Similarly, state mental health agencies that contract with
provider agencies for services in communities should attach funding to the
outcomes to be achieved. For example, contracts can include incentives for
lower rates of arrest among the population served by an agency, along with
safeguards that ensure the agency is not "creaming" or finding ways
to provide services only to clients at lower risk for involvement in the
criminal justice system.
By their nature, performance-based budgeting and
contracting mechanisms promote provision of a full spectrum of services that
meet all needs experienced by people with mental illness. Strategic placement
of both incentives and accountability can lead to development of a system that
stresses collaboration and outcomes and allows those making service decisions
to make specific spending decisions, as well.
Example:
Performance-based budgeting, Various states
Performance-based budgeting and contracting
initiatives are under way in many states across the country.
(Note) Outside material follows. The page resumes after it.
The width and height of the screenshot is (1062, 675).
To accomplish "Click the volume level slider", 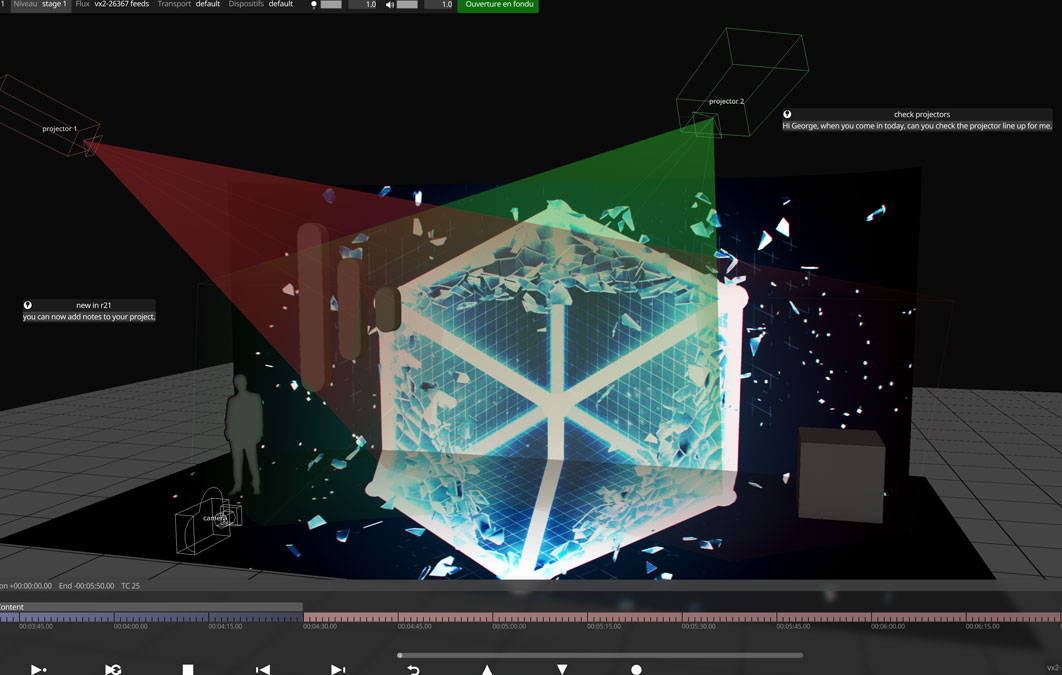I will coord(407,5).
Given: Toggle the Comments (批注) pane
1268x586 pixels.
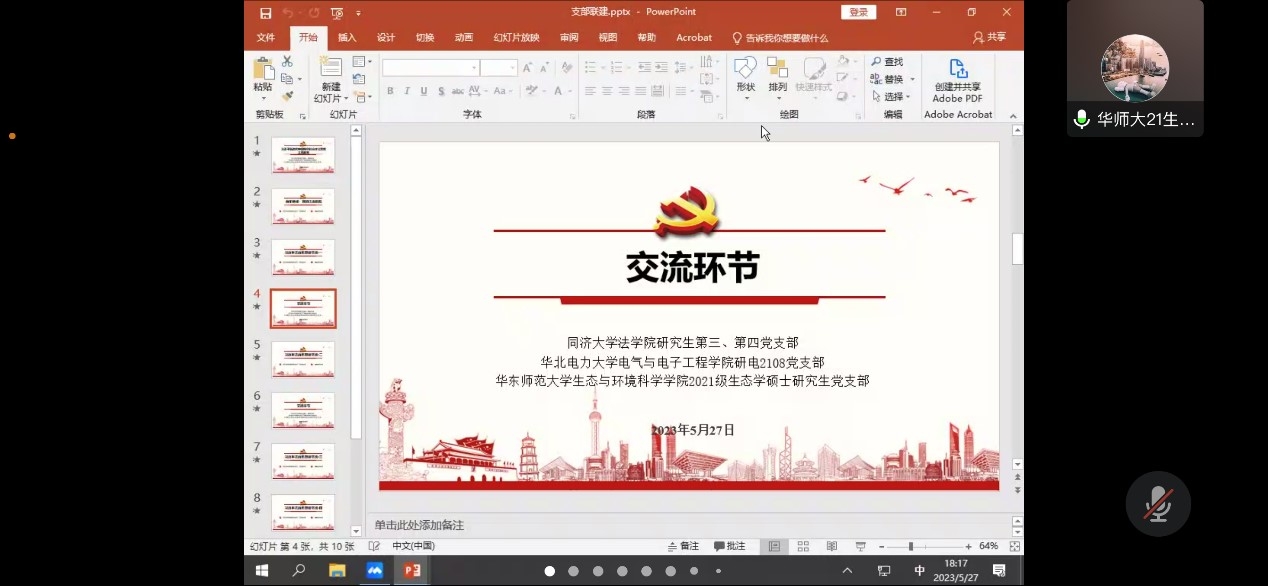Looking at the screenshot, I should (730, 547).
While it is too
early in this wave of activity to identify states that are leading the field,
it is possible for states and counties to begin to learn lessons from the
experiences of their counterparts in other jurisdictions. Florida, Texas,
Virginia, Missouri, and South Carolina are among the states that have examined
or implemented performance-based budgeting in state government. In addition,
the federal government is developing methods to convert existing block grants,
such as the Mental Health Block Grant, to "performance partnership"
grants. Regulations for this effort will be issued some time in 2002.